Components
Detection of blank pages
Classifies a document page as blank if the page has no content, or having content if the page is not blank. Content reflected through the back of the page or content elements such as page numbers and pencil markings may lead to incorrect classification.
Detailed description –> Description of the blank image detection component
Identification of post-it notes
Classifies the document page into two classes based on whether or not the page contains one or more post-it notes. Content elements that resemble post-it notes, such as coloured rectangular text fields, may result in incorrect classification.
Detailed description –> Description of the post-it note identification component
Folded Corner Detection
Classifies the document page into two categories based on whether or not the page contains folded or torn sections. If a document corner resembles a fold or tear due to its colour or shape, this may lead to an incorrect classification.
Detailed description –> Description of the Folded Corner Detection component
Metadata identification
Identifies name identities from the result of the optical character recognition performed on the document page, produces descriptive keywords for the text and determines the language used in the text content. Based on the identified language, either Finnish or English models are used in identifying and keywording metadata. The Annif software developed at the National Library of Finland (www.annif.org) is used in automated keywording.

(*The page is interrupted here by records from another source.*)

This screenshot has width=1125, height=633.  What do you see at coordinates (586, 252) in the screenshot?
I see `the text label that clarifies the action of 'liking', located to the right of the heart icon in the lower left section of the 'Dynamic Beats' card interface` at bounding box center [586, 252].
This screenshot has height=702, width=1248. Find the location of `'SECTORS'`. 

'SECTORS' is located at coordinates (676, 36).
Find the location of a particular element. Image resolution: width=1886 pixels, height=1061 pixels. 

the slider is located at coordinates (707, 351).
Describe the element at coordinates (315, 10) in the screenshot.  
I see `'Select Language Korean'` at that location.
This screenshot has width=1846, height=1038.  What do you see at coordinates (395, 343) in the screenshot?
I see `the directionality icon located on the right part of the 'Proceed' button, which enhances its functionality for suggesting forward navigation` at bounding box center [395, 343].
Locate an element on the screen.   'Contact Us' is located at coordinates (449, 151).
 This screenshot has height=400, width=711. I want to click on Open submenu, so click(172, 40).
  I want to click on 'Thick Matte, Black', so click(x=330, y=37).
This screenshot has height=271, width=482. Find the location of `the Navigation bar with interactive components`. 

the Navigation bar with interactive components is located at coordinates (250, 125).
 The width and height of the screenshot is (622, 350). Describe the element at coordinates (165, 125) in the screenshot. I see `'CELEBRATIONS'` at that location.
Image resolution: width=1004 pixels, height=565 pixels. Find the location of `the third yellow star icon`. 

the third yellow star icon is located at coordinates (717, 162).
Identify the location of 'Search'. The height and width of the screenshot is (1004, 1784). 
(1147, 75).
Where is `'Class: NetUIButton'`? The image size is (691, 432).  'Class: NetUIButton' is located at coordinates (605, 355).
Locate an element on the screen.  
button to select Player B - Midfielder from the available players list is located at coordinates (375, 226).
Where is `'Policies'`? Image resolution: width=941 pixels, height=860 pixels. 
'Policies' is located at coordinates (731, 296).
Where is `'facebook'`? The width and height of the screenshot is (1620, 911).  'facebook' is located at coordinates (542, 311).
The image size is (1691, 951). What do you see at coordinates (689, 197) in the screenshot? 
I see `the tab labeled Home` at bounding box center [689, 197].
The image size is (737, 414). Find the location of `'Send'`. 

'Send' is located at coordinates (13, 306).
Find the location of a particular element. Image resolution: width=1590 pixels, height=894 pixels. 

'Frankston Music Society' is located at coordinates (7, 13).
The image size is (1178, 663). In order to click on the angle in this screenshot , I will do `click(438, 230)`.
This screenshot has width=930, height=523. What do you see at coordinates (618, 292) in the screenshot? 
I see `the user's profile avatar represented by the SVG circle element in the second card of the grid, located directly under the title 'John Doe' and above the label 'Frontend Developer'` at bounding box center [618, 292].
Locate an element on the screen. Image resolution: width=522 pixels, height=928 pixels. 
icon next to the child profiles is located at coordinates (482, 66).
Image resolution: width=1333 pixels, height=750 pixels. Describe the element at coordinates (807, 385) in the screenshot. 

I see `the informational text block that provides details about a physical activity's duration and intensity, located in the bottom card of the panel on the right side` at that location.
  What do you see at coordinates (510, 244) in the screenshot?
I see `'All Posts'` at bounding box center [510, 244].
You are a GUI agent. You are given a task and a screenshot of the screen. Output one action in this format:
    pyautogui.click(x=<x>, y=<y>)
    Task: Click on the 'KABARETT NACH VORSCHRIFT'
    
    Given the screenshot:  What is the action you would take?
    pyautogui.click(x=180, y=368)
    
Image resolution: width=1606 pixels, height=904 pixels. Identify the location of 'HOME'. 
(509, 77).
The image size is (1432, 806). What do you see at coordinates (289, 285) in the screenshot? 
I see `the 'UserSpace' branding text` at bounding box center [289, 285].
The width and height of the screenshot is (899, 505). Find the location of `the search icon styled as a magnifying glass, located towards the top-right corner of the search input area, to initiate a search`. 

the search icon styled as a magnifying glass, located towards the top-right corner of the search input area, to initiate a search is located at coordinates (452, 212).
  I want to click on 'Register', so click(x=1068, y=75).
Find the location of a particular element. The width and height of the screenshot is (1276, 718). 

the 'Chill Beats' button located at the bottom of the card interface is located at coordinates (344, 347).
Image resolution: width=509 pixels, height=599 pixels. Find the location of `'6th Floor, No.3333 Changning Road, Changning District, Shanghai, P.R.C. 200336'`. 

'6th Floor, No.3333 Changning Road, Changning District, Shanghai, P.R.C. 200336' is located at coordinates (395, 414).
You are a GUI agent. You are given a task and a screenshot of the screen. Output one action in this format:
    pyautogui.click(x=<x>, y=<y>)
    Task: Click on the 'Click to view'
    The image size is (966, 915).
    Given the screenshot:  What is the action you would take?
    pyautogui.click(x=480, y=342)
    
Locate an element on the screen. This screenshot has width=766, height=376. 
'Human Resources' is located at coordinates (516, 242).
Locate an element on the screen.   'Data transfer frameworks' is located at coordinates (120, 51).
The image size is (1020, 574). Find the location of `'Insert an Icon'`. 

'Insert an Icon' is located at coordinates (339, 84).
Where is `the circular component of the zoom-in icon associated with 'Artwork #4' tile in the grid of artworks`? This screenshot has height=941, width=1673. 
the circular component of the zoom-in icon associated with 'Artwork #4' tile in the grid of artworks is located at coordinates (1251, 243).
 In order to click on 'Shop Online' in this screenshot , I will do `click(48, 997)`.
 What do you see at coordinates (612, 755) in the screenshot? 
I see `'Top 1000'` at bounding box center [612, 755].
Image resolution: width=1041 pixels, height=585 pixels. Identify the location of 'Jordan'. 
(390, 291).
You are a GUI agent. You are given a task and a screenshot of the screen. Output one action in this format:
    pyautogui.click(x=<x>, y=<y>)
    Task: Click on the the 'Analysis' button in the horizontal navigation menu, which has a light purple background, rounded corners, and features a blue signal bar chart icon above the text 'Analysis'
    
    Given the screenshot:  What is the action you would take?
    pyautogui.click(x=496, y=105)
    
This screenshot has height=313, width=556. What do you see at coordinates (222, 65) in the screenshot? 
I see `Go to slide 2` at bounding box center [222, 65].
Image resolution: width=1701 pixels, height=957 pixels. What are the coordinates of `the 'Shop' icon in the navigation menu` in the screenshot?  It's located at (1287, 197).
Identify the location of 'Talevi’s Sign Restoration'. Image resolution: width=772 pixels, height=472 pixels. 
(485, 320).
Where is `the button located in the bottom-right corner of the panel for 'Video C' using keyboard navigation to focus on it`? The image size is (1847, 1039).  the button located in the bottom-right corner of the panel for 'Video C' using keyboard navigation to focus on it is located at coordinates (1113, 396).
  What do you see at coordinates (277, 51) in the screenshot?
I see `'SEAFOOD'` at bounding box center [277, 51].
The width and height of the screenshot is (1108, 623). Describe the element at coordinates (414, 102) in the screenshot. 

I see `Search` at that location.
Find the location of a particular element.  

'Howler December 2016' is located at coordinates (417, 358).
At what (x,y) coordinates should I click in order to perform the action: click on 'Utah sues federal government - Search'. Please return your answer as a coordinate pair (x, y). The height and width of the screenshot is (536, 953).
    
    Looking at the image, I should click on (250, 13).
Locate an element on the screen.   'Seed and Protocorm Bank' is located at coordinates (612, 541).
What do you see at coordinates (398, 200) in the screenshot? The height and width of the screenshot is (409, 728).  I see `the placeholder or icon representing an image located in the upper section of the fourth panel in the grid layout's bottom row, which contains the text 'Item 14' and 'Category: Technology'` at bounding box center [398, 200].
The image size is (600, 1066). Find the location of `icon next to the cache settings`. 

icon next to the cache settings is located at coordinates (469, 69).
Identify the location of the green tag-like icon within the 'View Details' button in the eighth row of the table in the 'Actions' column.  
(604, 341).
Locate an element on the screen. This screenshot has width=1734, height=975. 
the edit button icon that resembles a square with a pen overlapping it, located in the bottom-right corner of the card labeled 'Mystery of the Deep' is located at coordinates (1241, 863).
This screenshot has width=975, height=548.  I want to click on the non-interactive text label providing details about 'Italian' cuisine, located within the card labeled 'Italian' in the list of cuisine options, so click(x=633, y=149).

Identification results depend on the quality of OCR, so image file inaccuracy, text layout, and table-like content elements, for example, may affect the quality of metadata identification.
Detailed description –> Metadata component description
Typeface recognition
Classifies the document page into one of the following three classes on the basis its typefaces: 1) “typed” if the page only contains typed text, 2) “handwritten” if the page only contains handwritten text, and 3) “combined” if the page contains both typefaces. Combination class identification is the most difficult of these for artificial intelligence, especially if there is little handwritten text.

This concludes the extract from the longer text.